• [About this task]
In the material below, some lines may hold the word "Given"; state how many do, giving only the number.

• [Records for this exercise]
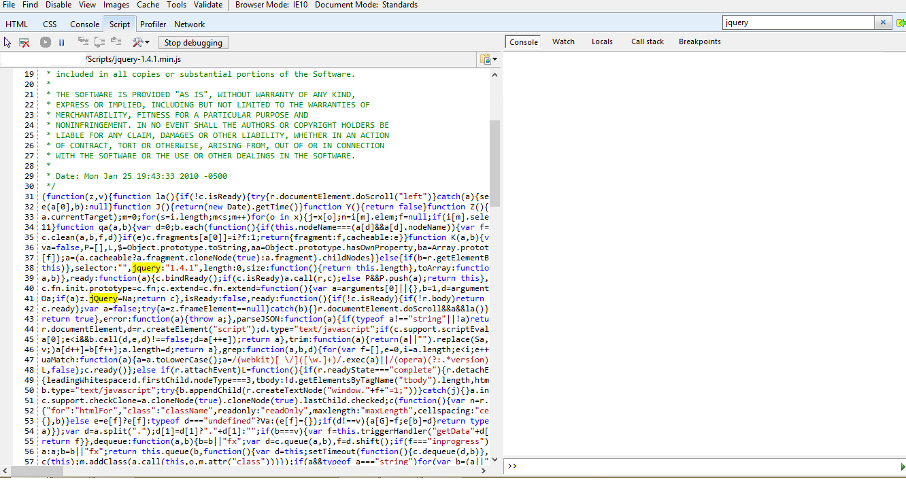Open the Cache menu
This screenshot has width=906, height=480.
(x=148, y=5)

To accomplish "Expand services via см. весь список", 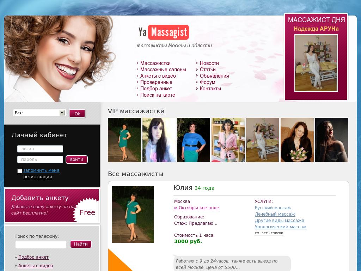I will (x=269, y=233).
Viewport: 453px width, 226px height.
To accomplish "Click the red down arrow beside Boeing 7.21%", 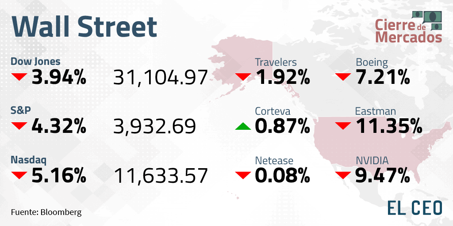I will tap(343, 77).
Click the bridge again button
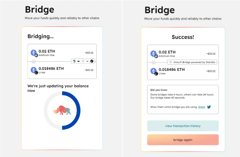The width and height of the screenshot is (240, 157). click(183, 140)
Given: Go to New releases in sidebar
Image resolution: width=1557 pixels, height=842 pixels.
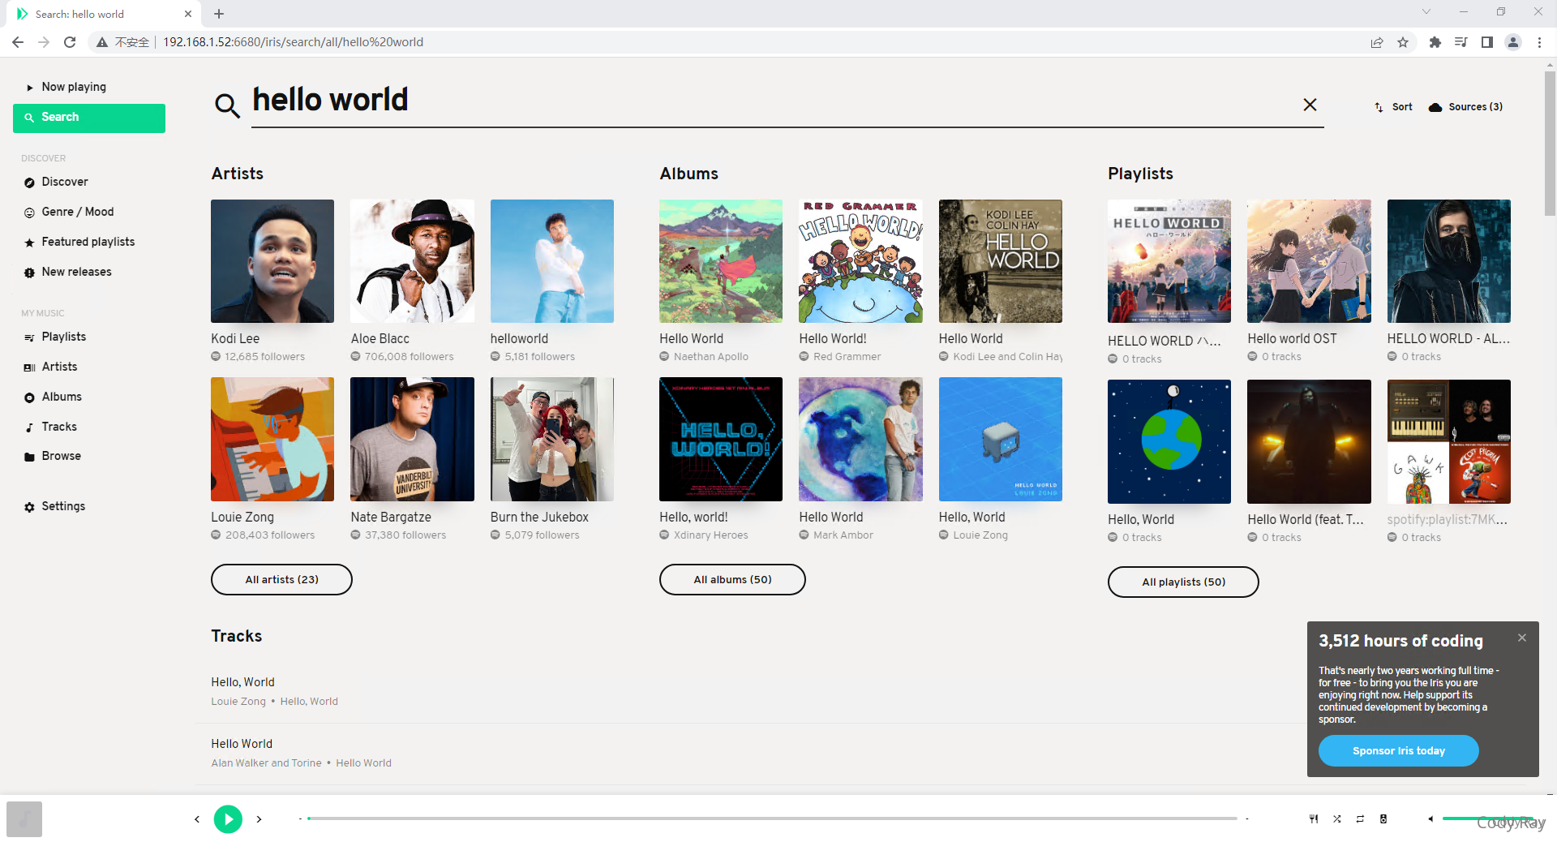Looking at the screenshot, I should (x=76, y=272).
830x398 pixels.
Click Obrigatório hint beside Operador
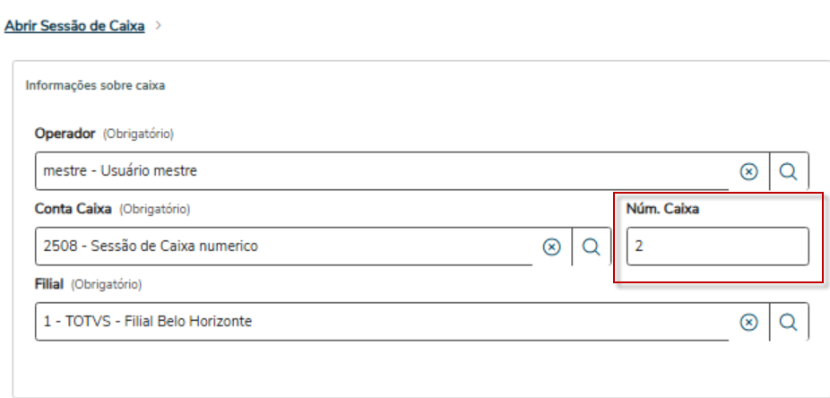[138, 134]
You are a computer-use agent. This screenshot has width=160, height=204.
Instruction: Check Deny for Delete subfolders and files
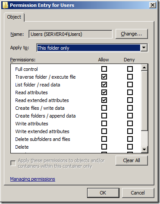coord(130,139)
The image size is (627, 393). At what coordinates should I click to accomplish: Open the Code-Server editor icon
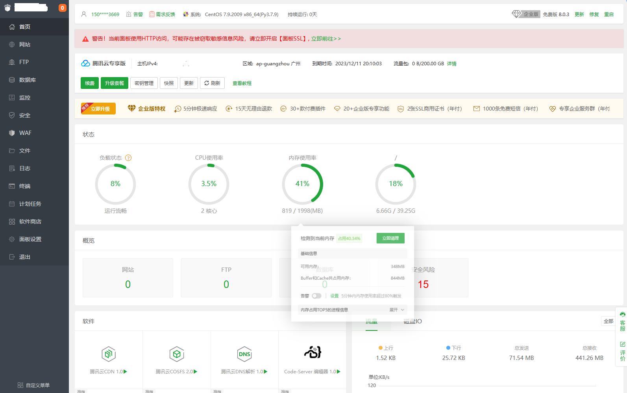point(313,352)
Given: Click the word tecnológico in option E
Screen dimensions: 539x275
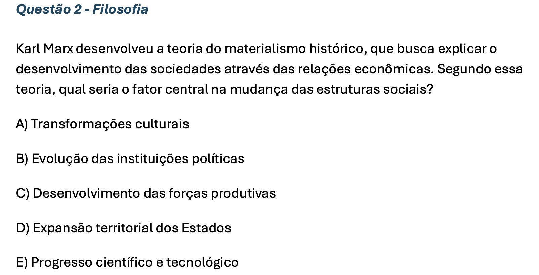Looking at the screenshot, I should pyautogui.click(x=203, y=262).
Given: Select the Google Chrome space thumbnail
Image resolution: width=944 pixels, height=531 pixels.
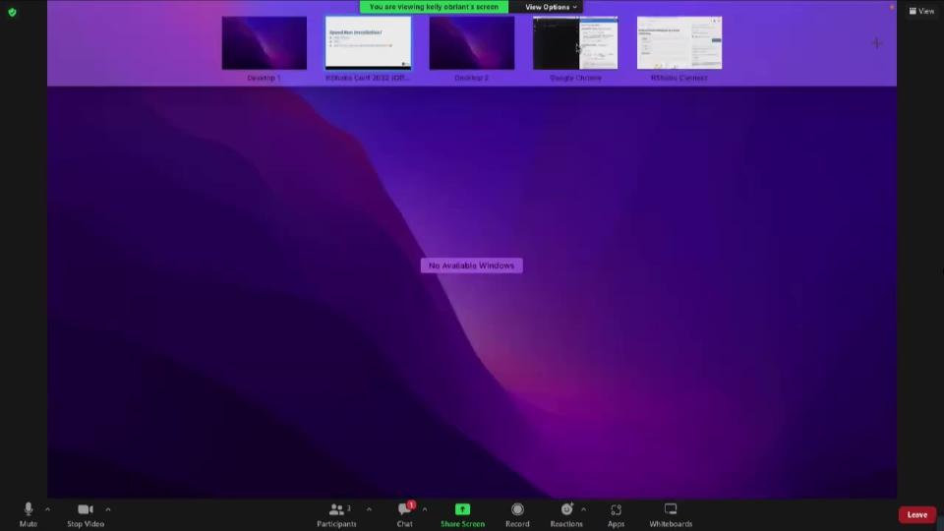Looking at the screenshot, I should coord(575,43).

• [Solved problem]
3